M M K v E W [2018] KEHC 6494 (KLR)

Full Case Text

REPUBLIC OF KENYA

IN THE HIGH COURT OF KENYA AT GARISSA

CIVIL APPEAL NO. 13 OF 2018

M M K...........................................APPELLANT /APPLICANT

VS

E W......................................................................RESPONDENT

RULING

Before me is an application brought by way of Notice of Motion dated 19th April 2018 filed by the applicant herein under certificate of urgency. The application was filed under sections 1A, 1B, 3 & 3A of the Civil Procedure Act (Cap 21) and Order 51 of the Civil Procedure Rules, as well as Article 53(2) of the Constitution of Kenya and section 80 of the Children’s Act No 8 0f 2001, and seeks the following orders-

1. The application be certified as urgent and service be dispensed with and it be heard ex parte in the first instance due to its urgency.

2. Pending hearing and determination of the application this honourable court do stay the execution of the judgement delivered by Hon J J Masiga (Senior Resident Magistrate) delivered on 5th April 2018 in the Children Court Garissa Children Case No. 2 of 2018.

3. Pending the hearing and determination of this application this honourable court be pleased to order that the respondent do cater for the maintenance of the minors as the appellant is a man of straw.

4. Pending the hearing and determination of this application this honourable court be pleased to order that the applicant continues to cater for the educational and medical needs of the minors as he has been doing.

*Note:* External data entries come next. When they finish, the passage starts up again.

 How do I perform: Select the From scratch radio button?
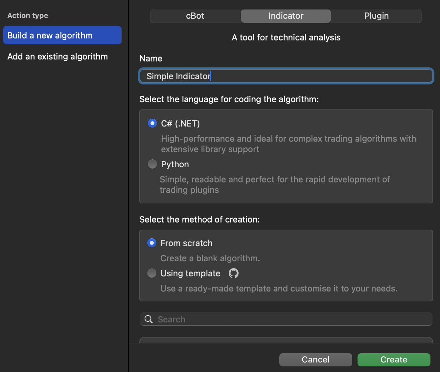point(151,243)
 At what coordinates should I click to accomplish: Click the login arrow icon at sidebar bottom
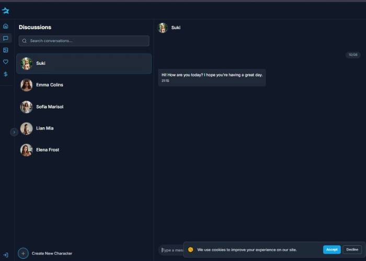click(x=6, y=255)
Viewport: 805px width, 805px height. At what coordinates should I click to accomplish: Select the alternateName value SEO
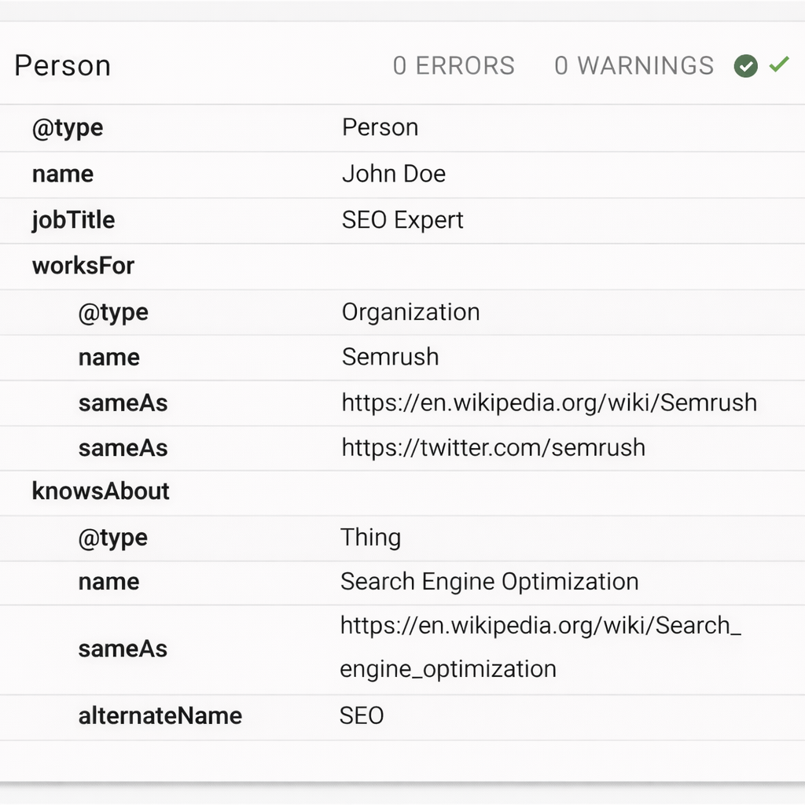click(x=361, y=715)
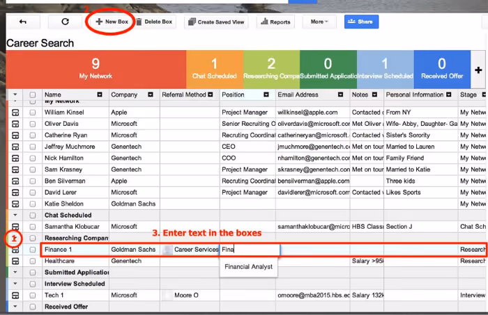The width and height of the screenshot is (488, 315).
Task: Toggle the select-all checkbox in header
Action: point(33,95)
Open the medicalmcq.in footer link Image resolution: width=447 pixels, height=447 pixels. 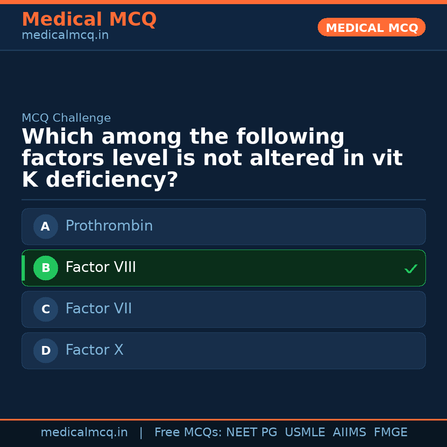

5. Any other relief that the court may deem fit.

6. Costs of the application be borne by the respondent.

The application has grounds on the face of the Notice of Motion whose main thrust is that the judgment was not based on the financial capabilities of the applicant, and that the magistrate failed to consider the evidence of the applicant. The application was filed with a supporting affidavit sworn on 19th April 2018 by the applicant.

The application was opposed through a replying affidavit sworn by the respondent on 8th May 2018 whose main thrust was that the applicant has a number of businesses and means but has neglected his children after marrying a second wife.

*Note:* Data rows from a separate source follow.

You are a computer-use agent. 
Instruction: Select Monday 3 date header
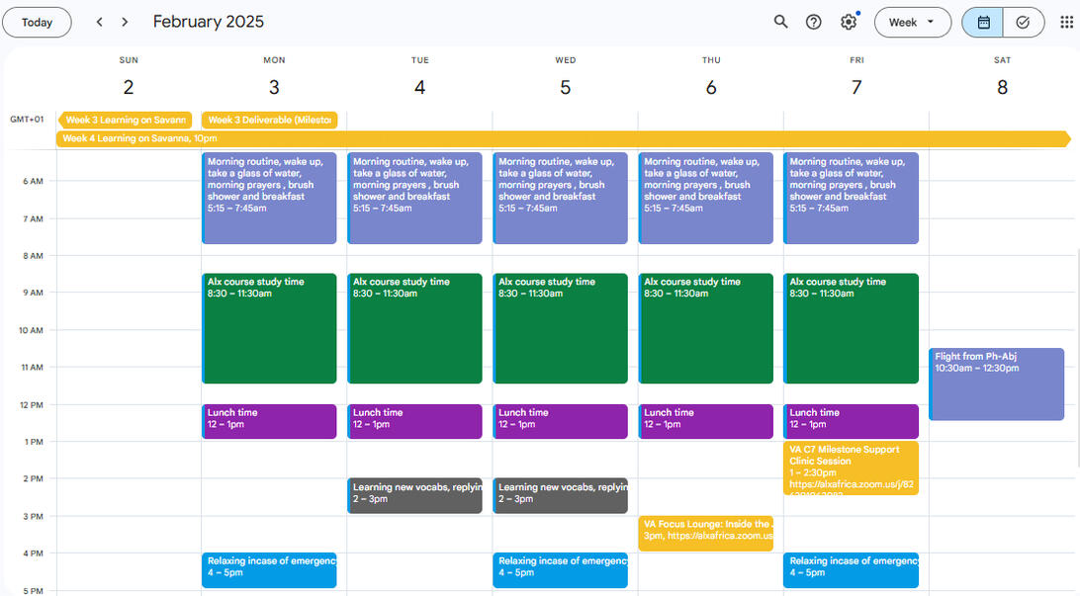pyautogui.click(x=274, y=87)
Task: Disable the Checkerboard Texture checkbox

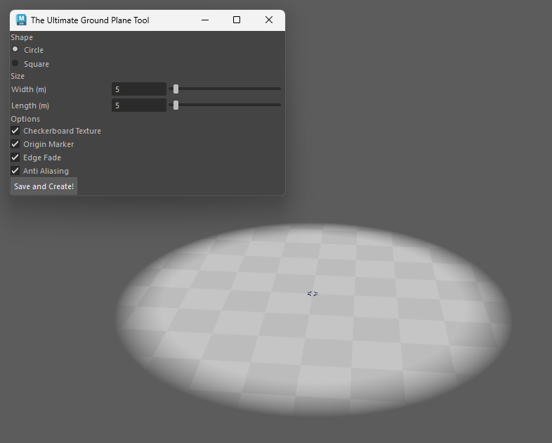Action: [x=15, y=131]
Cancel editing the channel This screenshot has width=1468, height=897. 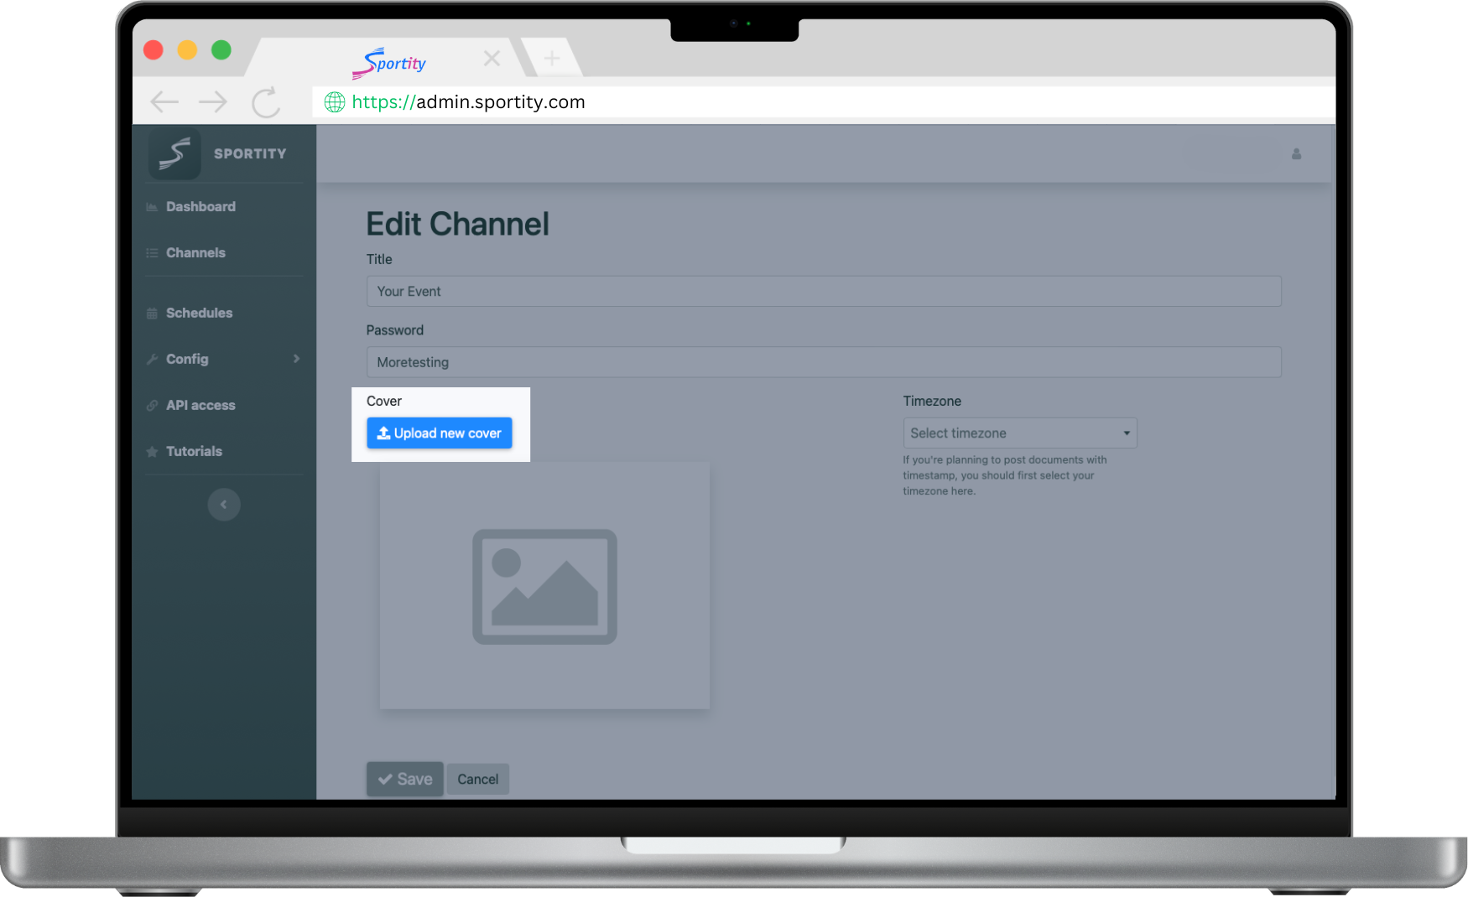pos(477,780)
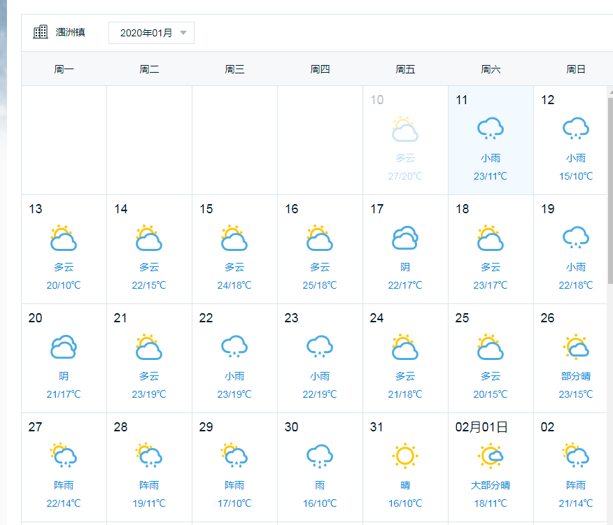This screenshot has height=525, width=613.
Task: Click the building icon beside 涠洲镇
Action: click(x=41, y=32)
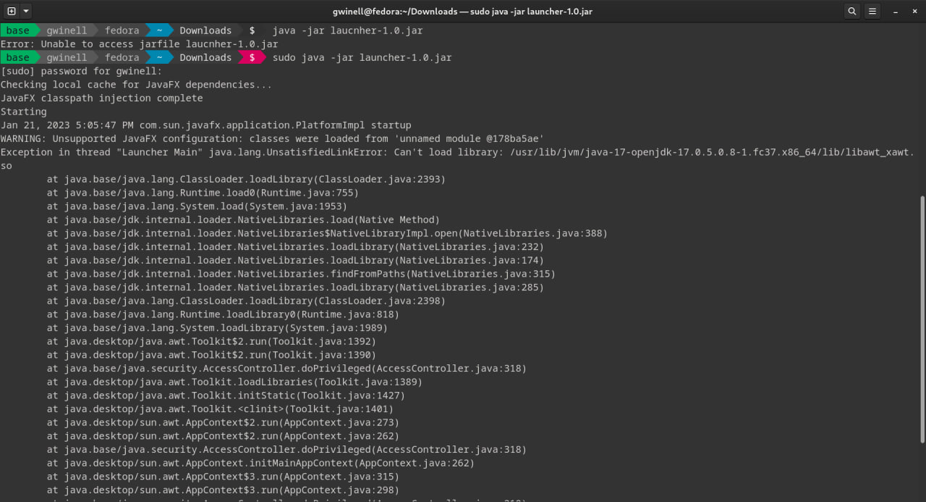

At the hearing of the application both the applicant and the respondent made oral submissions in court.

This application will not succeed. The main reason why the application will not succeed is that all the substantive prayers for relief sought are for the period ‘pending the determination of the application’. It follows therefore that this court has not been asked to make any orders which will operate beyond this ruling. It is not for this court to manufacture prayers for parties and I will not do so. The application thus stands spent after this ruling.

I observe also that no appeal appears to have been filed and paid for as yet. I only see a stamped Notice of Appeal without any payment receipt in the file and a Memorandum of Appeal which was to be lodged before the Deputy Registrar but which appears not to have been so lodged. This default needs to be rectified if progress has to be made in the intended appeal.

Even if I am wrong on the above finding, I am still of the view that the applicant has not satisfied the requirements for grant of stay of execution of decree or judgment contained in Order 42 Rule 6(2) of the Civil Procedure Rules. In particular the applicant has not demonstrated that he will suffer substantial loss in this Children matter unless the stay orders sought are granted. In my view the best option available to the applicant is to expedite the hearing of the appeal, and ask this court for indulgence for a hearing date on priority basis.

As for the application herein, it has no merits and I dismiss the same. I reserve costs to be determined following the decision in the main appeal.

Dated and delivered at Garissa this 5th day of June 2018.